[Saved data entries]

--- --- ---

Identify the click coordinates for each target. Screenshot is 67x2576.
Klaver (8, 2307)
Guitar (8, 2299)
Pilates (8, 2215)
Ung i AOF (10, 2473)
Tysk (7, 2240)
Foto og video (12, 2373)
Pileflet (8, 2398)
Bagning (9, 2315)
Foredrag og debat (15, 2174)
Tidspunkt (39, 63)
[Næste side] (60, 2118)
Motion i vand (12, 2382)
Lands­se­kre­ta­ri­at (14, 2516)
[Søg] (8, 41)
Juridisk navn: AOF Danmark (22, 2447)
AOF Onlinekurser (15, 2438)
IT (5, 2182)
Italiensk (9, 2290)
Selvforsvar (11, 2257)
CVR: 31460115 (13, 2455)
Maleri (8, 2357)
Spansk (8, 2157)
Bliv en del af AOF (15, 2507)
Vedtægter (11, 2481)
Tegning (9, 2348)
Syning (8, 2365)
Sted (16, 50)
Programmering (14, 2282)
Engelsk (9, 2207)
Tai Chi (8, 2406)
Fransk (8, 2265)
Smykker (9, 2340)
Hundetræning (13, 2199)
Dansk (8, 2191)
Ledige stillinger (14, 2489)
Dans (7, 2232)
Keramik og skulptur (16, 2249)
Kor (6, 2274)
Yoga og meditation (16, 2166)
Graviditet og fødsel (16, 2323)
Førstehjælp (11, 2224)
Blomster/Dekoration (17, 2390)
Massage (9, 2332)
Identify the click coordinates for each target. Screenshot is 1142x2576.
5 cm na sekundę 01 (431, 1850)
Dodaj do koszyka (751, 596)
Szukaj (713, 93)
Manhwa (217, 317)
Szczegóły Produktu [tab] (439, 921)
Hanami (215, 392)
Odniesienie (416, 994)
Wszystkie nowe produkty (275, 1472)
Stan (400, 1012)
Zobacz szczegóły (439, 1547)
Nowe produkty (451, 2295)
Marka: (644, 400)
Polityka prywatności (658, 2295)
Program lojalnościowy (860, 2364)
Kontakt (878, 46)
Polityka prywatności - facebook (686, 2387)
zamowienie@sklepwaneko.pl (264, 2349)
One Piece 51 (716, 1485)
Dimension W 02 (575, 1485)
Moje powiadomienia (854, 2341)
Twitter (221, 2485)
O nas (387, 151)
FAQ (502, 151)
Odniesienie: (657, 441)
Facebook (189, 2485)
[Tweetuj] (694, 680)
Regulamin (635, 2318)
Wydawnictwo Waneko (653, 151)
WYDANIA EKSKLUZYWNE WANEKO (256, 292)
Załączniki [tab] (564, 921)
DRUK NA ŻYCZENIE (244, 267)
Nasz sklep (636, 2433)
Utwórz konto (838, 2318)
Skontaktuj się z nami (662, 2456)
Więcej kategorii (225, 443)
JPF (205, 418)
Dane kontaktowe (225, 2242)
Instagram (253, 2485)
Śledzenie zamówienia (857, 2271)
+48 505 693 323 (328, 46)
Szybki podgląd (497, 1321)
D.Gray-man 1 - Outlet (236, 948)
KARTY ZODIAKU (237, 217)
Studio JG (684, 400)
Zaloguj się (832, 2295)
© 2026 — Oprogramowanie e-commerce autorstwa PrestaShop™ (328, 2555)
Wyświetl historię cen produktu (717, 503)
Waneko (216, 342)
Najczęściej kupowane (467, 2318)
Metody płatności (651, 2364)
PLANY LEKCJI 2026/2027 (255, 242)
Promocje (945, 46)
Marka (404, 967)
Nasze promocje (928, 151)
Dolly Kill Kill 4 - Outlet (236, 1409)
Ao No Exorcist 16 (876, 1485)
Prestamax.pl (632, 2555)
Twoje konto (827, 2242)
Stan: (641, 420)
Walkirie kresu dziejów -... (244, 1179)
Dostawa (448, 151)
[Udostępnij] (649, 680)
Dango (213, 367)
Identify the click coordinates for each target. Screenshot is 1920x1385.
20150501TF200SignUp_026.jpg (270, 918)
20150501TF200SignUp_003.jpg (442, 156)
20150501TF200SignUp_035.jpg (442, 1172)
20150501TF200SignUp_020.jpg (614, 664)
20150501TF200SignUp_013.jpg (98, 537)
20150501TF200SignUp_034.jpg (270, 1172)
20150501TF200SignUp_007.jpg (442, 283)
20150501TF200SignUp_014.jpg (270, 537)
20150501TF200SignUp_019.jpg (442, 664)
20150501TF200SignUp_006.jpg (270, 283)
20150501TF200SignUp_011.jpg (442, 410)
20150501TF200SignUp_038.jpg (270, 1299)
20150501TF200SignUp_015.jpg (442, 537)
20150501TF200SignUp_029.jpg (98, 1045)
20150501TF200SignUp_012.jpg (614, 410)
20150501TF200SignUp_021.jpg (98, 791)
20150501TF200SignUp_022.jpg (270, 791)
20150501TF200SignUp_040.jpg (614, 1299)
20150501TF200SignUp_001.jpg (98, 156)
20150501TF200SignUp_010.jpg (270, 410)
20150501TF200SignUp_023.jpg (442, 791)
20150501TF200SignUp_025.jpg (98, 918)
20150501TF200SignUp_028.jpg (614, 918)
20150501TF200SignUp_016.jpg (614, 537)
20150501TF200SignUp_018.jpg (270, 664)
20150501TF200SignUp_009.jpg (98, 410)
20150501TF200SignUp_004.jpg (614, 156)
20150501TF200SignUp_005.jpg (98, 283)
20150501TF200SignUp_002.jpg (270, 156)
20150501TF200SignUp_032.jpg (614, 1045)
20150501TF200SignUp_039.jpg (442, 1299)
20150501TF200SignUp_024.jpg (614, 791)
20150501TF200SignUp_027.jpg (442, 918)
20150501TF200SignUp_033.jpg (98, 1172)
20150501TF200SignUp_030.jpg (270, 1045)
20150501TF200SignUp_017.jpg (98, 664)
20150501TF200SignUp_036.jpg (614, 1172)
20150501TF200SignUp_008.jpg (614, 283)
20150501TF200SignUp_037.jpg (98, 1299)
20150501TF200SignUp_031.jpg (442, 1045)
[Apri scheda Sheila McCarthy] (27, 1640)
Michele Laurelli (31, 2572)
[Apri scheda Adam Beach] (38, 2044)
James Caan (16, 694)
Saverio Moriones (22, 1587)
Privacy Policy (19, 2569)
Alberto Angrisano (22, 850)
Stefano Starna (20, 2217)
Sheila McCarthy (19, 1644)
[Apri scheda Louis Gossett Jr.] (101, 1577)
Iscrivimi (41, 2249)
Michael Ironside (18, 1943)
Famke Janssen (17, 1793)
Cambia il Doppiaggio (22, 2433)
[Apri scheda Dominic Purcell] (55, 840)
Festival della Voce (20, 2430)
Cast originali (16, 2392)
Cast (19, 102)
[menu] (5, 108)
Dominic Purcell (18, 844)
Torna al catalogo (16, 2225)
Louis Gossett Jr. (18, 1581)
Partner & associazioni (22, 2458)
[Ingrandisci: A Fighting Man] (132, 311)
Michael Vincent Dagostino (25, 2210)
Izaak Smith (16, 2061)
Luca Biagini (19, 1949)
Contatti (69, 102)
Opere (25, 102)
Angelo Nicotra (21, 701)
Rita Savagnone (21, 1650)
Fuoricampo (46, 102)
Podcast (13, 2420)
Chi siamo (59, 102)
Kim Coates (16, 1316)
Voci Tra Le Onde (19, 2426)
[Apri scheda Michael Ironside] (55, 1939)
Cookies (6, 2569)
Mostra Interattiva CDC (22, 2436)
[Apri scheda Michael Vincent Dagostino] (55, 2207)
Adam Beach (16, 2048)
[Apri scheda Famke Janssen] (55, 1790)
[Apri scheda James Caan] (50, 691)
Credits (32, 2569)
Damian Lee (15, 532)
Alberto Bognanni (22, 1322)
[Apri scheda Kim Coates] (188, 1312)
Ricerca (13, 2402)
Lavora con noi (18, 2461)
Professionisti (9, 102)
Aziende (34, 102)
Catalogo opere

--- --- ---

**Exercise directions**
Search the entries for the string "Purcell" and copy each line where it occurs.

**Output of the task**
[Apri scheda Dominic Purcell] (55, 840)
Dominic Purcell (18, 844)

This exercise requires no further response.